Indian Commissioner Bennett and US Indians to Attend Interamerican Indian Congress

Media Contact: Macfarlan 343-9431
For Immediate Release: April 14, 1968

Commissioner of Indian Affairs Robert L. Bennett will be the United States delegate to the Sixth Interamerican Indian Congress in Pátzcuaro, Michoacan, Mexico, April 15 through 21, the Department of the Interior announced today.

Commissioner Bennett will be accompanied by Indian leaders and other advisers.

The Congress meets quadrennial under provisions of a treaty to which most Latin American countries are signatories, for the purpose of exchanging information, views and experiences.

Four Indian tribal leaders will be in the delegation: Wendell Chino, President of the National Congress of American Indians and President of the Mescalero Apache Tribal Council, Mescalero, N. Mo; Cato Valandra, Chairman of the Rosebud Tribal Council, St. Francis, S. Do; Roger Jourdain, Chairman of the Red Lake Tribal Council, Red Lake, Minn.; and Vernon Jackson, general manager, Confederated Tribes of the Warm Springs Reservation, Warm Springs, Ore.

Another adviser will be Mrs. LaDonna Harris, a Comanche active in Indian affairs and wife of Senator Fred Ro Harris of Oklahoma.
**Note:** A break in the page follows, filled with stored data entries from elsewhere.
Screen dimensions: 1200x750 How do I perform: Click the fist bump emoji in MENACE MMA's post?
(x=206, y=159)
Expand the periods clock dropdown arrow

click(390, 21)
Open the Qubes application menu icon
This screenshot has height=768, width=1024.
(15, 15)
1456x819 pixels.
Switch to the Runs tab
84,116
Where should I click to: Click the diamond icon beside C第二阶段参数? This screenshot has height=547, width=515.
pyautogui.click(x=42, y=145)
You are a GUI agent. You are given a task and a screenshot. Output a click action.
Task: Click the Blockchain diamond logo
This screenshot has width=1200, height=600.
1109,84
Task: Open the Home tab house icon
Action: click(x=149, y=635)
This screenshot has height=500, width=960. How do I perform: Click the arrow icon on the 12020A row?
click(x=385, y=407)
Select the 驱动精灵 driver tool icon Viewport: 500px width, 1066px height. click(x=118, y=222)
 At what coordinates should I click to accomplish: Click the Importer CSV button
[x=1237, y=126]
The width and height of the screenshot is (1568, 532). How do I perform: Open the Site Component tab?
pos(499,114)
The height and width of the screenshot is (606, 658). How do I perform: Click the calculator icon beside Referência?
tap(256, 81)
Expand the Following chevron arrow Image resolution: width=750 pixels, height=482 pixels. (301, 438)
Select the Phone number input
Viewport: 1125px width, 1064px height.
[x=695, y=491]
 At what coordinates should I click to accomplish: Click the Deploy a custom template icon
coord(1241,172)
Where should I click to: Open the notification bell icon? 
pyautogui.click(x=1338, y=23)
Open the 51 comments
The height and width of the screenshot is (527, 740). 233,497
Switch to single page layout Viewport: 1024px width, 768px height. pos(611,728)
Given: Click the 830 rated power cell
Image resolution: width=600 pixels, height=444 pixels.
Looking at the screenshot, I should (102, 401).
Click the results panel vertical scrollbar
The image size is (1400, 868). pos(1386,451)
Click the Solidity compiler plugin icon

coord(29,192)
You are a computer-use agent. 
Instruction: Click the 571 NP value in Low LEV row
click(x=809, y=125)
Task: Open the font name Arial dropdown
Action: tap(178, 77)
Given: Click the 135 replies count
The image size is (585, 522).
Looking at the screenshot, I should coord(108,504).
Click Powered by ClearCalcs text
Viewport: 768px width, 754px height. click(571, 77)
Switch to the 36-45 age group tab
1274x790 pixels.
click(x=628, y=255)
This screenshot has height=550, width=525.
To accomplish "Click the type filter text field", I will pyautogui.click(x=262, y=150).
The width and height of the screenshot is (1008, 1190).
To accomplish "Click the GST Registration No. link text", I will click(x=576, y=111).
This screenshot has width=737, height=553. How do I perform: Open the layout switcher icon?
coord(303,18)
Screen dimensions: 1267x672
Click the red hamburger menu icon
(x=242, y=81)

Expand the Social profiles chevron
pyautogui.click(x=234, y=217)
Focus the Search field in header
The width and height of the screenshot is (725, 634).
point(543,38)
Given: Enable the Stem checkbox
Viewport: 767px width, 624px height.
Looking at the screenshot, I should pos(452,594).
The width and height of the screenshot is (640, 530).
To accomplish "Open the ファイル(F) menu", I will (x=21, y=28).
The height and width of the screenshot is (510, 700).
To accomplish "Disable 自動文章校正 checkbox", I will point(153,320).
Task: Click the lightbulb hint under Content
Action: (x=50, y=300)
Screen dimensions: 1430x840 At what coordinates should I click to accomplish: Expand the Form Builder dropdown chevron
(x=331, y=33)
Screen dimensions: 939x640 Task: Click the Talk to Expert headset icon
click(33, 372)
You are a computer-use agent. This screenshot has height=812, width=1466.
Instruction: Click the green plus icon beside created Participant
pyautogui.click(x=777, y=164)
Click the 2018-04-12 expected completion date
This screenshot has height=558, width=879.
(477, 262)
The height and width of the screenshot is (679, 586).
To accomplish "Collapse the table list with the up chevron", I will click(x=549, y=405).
Arrow, Inc., an Indian betterment organization, and the Association on American Indian Affairs are participating in financing the attendance of the individual Indian advisers.

The United States delegation is to meet in Mexico City on April 14.

Sessions of the Congress will be held at Pátzcuaro beginning Monday morning, April 15, and will continue through Sunday, April 21.

Commissioner Bennett will report at the opening session on developments in Indian affairs in the United States since the Fifth Interamerican Indian Congress was held in Quito, Ecuador, in October 1964. He is a member of the Oneida Indian tribe of Wisconsin and is the first Indian to serve as United States Commissioner of Indian Affairs since 1871 and the second Indian ever to hold the position. He took office April 27, 1966.